Young, single people are more likely to consider deactivating their Facebook account, according to a new research which found that middle-aged women are among the most common users of the social networking giant.
Researchers from the Lehigh University in the US looked at demographic and socioeconomic factors that impact Facebook use.
The dataset includes responses from 1,000 US households gleaned from a phone survey of adults 18 years or older.
Through probabilistic modelling, Eric P S Baumer sought to identify predictors for the four different types of Facebook use and non-use.
Of the factors he explored, eight emerged as predictors of use and non-use: age, gender, marital status, whether the respondent had looked for work in the past four weeks, household income, race, weight and social ideology (liberal to conservative).
The strongest predictors were age, gender, whether the respondent had looked for work in the past four weeks and household income.
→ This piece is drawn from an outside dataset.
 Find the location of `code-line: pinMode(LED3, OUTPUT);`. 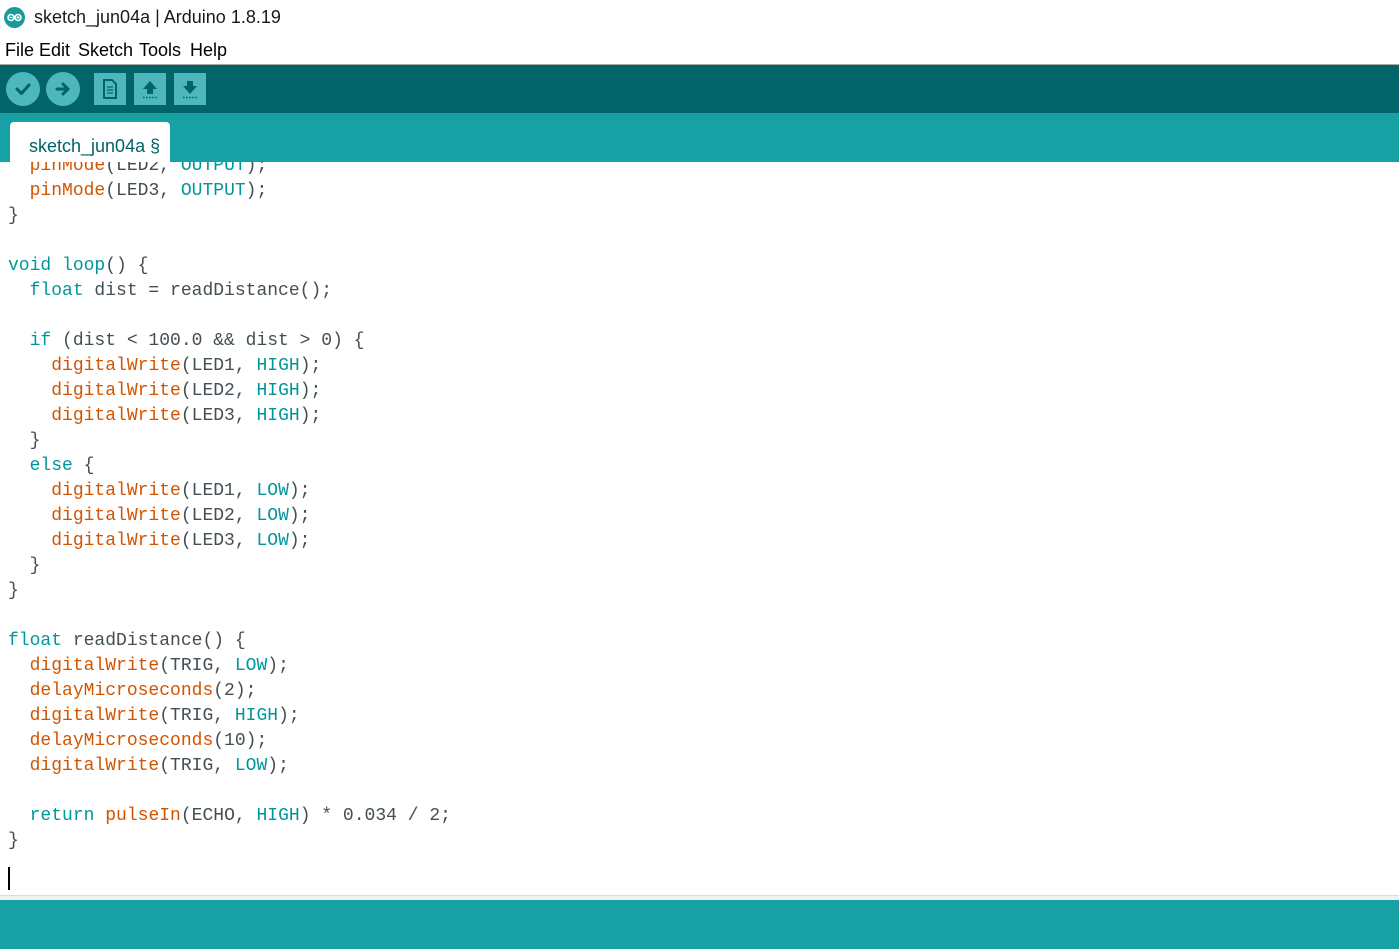

code-line: pinMode(LED3, OUTPUT); is located at coordinates (148, 191).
The research shows that current Facebook use is more common among respondents who are: middle-aged (40 to 60), female, not seeking employment, of Asian descent, or currently married.
Deactivation, either actual or considered, is more common among respondents who are younger, seeking employment, or not married.
Respondents most likely to have never had an account are older, male, from a lower income household, racially of Black or African-American descent, more socially conservative, or weigh less.
The findings suggest how socioeconomic factors might work in concert.
"My analysis reveals that individuals from lower-income households are less likely ever to have had a Facebook account," said Baumer.
"Yet, social networks have been shown to play an important role in fostering 'social capital,' which can be leveraged for accomplishing certain tasks, including securing employment," he said.